### Задание 1
Выпишите из отрывка о поездке в купейном вагоне фрагмент, начиная со слов «Дорога Обычно это» и заканчивая словами «в подобном вагоне.», без единого изменения.
### Задание 2
Продолжите, пожалуйста, отрывок о поездке в купейном вагоне, начав сразу после его последнего предложения.

Дорога Обычно это надоедливое и скучное времяпровождение, но когда ты, привыкший к общим вагонам с их скученностью и духотой, тяжелыми запахами и грязью, попадаешь впервые в купированный вагон с удобной и чистой мебелью, с минимумом соседей, максимально вежливых и симпатичных, с удобными окнами для обзора и многими иными признаками роскоши, жизнь в вагоне не тяготит тебя; ты даже ощущаешь некоторое сожаление, что этот комфорт скоро кончится. Я решаюсь скрывать свою скаредность и не слишком грызу Лилю за расходы. Теперь я немного понимаю тех, кто путешествует в туристских поездах и отпуск проводят в подобном вагоне.
Пересекаем Поволжье! За окном - солнце и свежий ветер. Взгляд пытается охватить всю панораму и останавливается на песчаных склонах холмов, покрытых скудной травой. Мелькает мысль, что может это и есть пустыня? Придет же такая чушь в голову!
Два журнала «Новое время» (на немецком и русском языках - метод натаскивания в переводах) давно раскрыты на одной странице. С нами в купе молодые супруги и ровесники Гена и Аня. Он - столяр, она - недавно окончила дирижерское отделение музыкального училища. Три месяца они ездили по Украине и Центральной России, пытаясь перебраться туда из проклятого и, одновременно, дорогого им Ашхабада. И вот возвращаются назад, найдя, что лучше города нет. Пусть жарко, а в их бараке на окраине пыль - пусть, но зато какой красивый город (куда там Москве, не говоря о прочей шушере), зато какие курорты в Фирюзе, какие фрукты. Да разве можно перечислить все достоинства Ашхабада?!

### Представленные данные
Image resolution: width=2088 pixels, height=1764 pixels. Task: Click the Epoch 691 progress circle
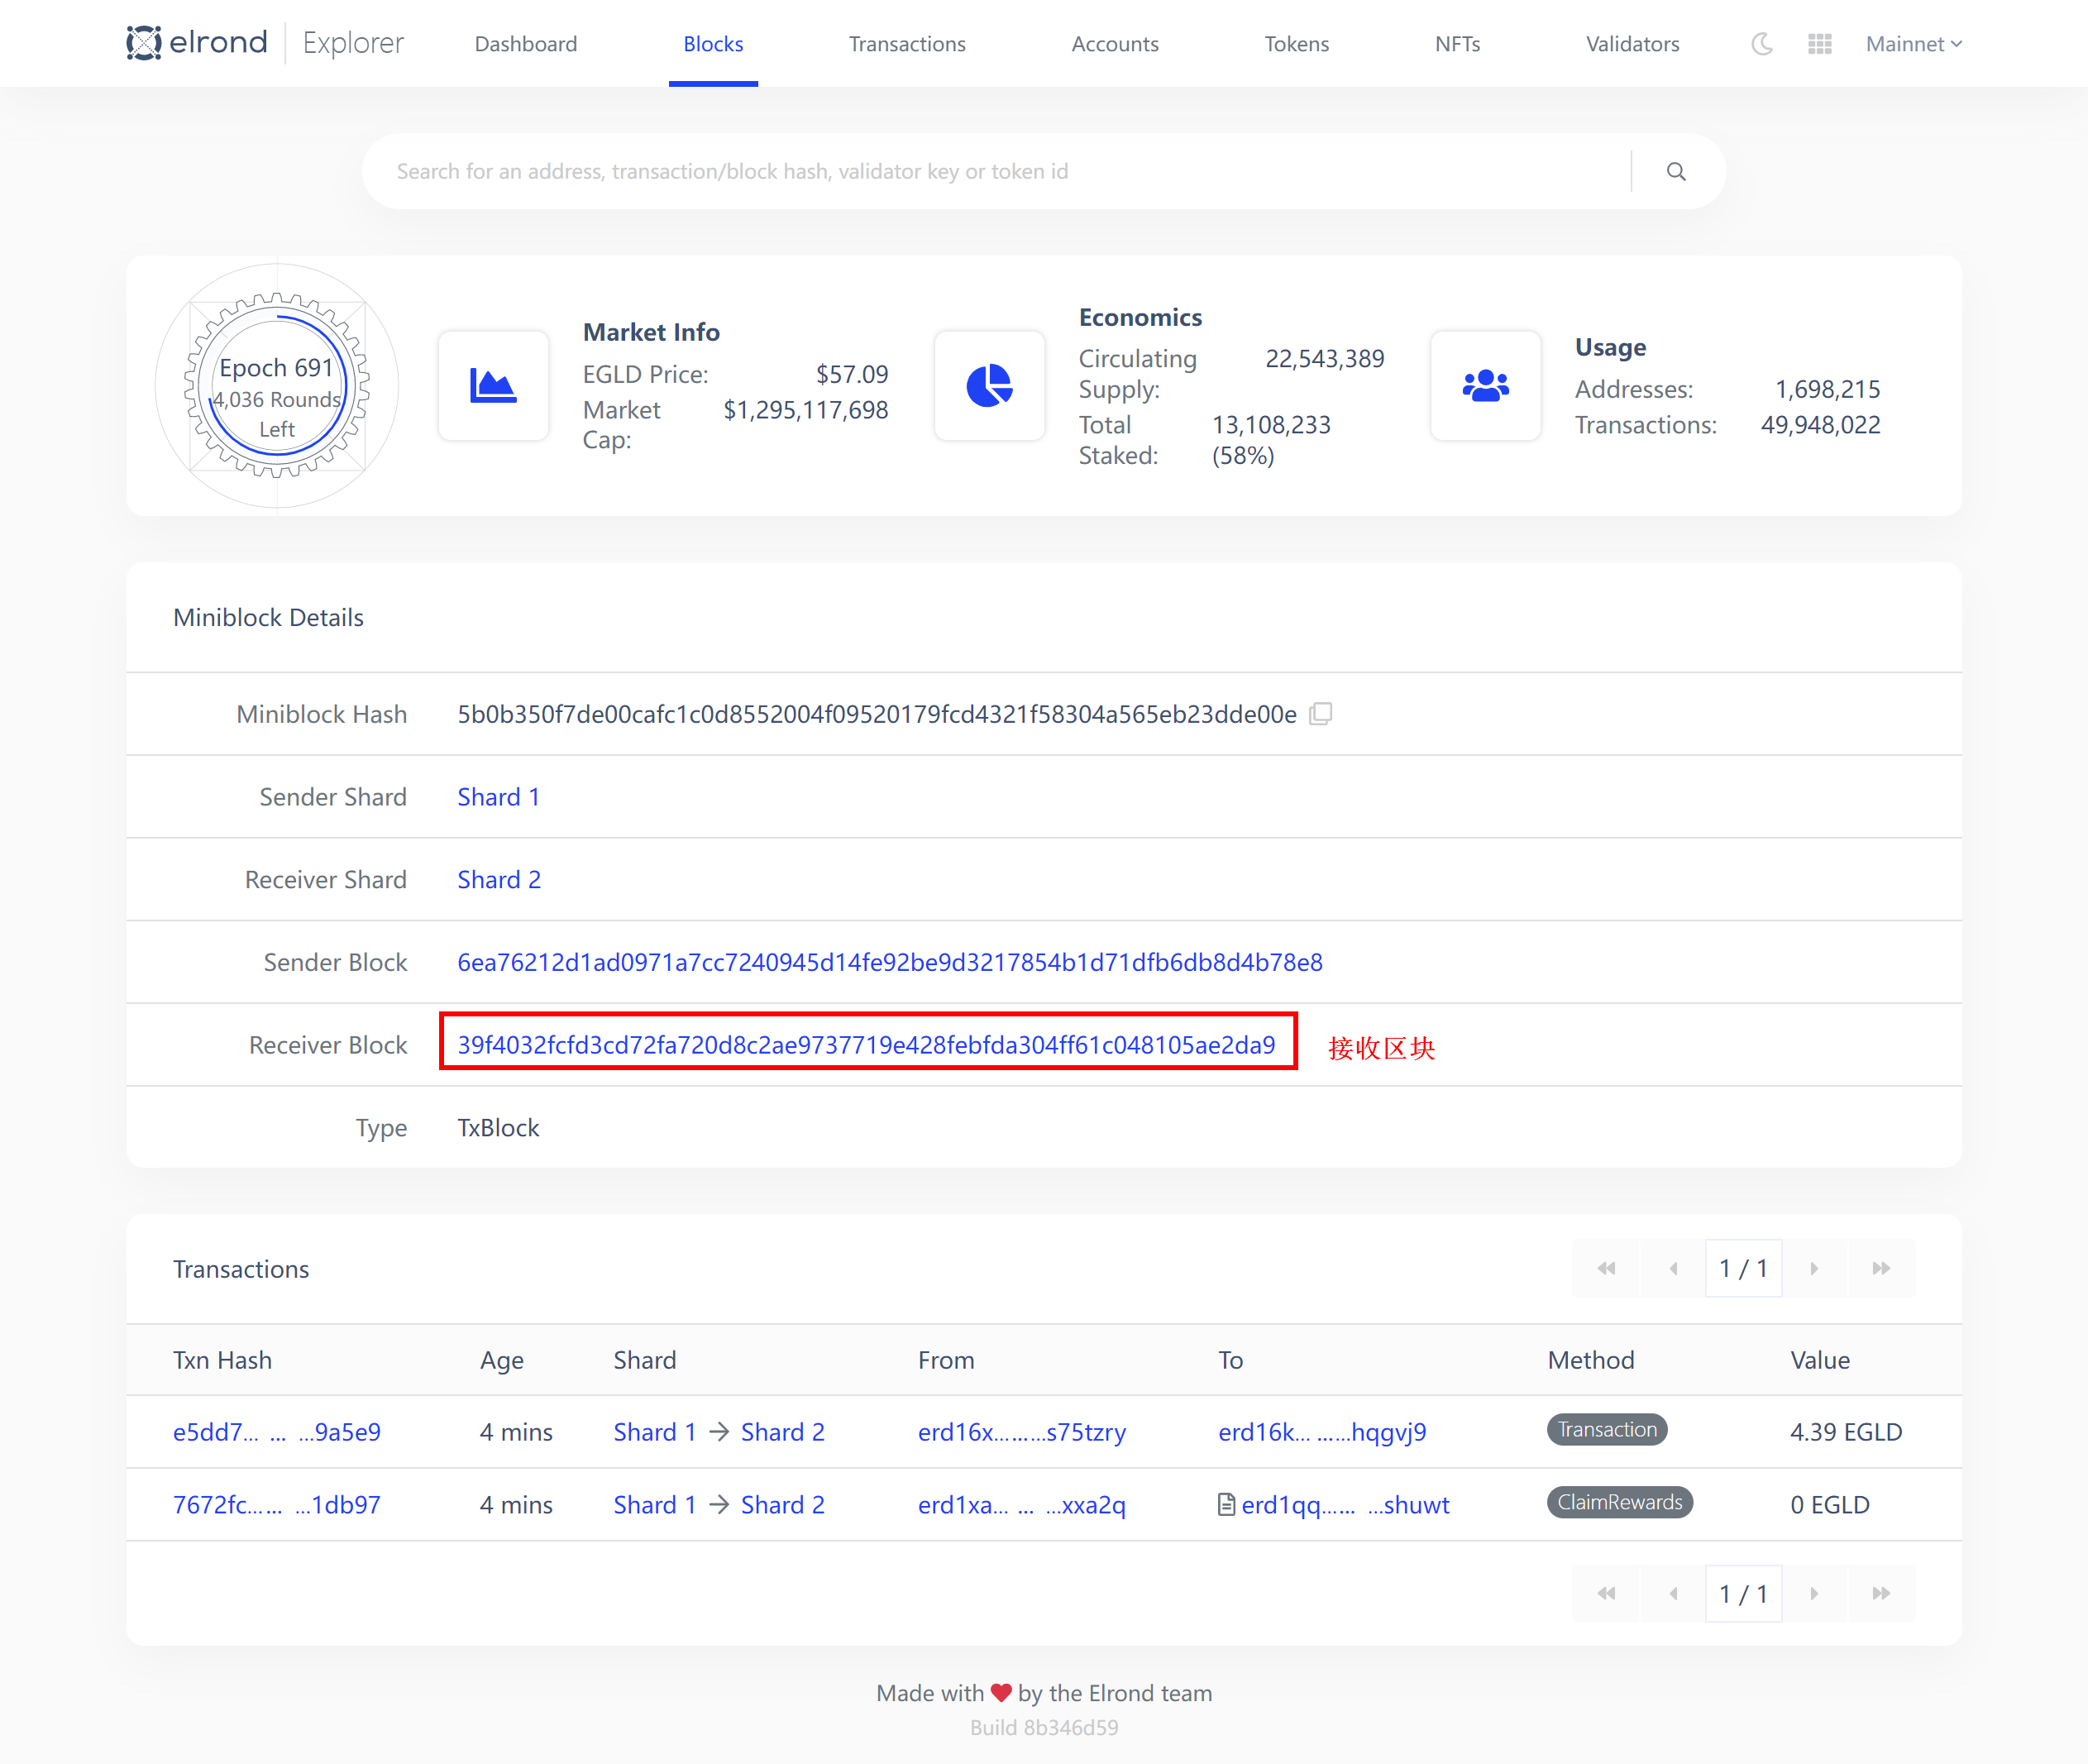(x=277, y=386)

### Письменный ответ 1
Дорога Обычно это надоедливое и скучное времяпровождение, но когда ты, привыкший к общим вагонам с их скученностью и духотой, тяжелыми запахами и грязью, попадаешь впервые в купированный вагон с удобной и чистой мебелью, с минимумом соседей, максимально вежливых и симпатичных, с удобными окнами для обзора и многими иными признаками роскоши, жизнь в вагоне не тяготит тебя; ты даже ощущаешь некоторое сожаление, что этот комфорт скоро кончится. Я решаюсь скрывать свою скаредность и не слишком грызу Лилю за расходы. Теперь я немного понимаю тех, кто путешествует в туристских поездах и отпуск проводят в подобном вагоне.

### Письменный ответ 2
Мы сочувствовали и их поискам, и их возвращению, они же добродушно посмеивались над москвичами (они - задаваки) и удивлялись: «Так вот какие люди - туристы». Нет, они не задавали вопросов, сколько нам за это платят, но сами так свой отпуск не проводили. Видно было, что им нравится туристская жизнь и, может, их поездка была больше странствием, чем поисками места работы.
Но больше всего мешала моим занятиям маленькая Анночка из соседнего купе. Ее худенькая фигурка, белая голова с плутоватыми глазками то и дело являлась в дверях: «Спит или нет?» До сих пор не знаю, почему этот пятилетний бесенок именно меня выбрал товарищем, задирал и распоряжался мною как большой игрушкой. Такую привязанность чужого ребенка я испытывал впервые и легко, а может, даже с гордостью. Для меня было большим удовольствием наблюдать за ее проказами, ссорами с братишкой, отвечать на ее мудреные вопросы и даже просто за сменой выражений ее открытого личика, когда она стояла рядом и смотрела в окно. Мне было очень хорошо! Приятно, конечно, смотреть на красивую девушку, но тогда невольно примешивается какое-тo неловкое ощущение, будто ты что-то у кого-то крадешь. Поэтому быстро отводишь глаза - у взрослых, наверно, не может быть чистой эстетики! И сейчас было немного грустно, что наша поездная дружба скоро кончится, хотя, право, этот чертенок иногда совсем несносен.
Поезд уже мчался по казахстанским степям: выгоревшие равнины, редкая желтая трава, голые склоны холмов, жара на остановках, глинобитные развалюхи, почти без зелени, отсутствие деревьев и редкие-редкие озера.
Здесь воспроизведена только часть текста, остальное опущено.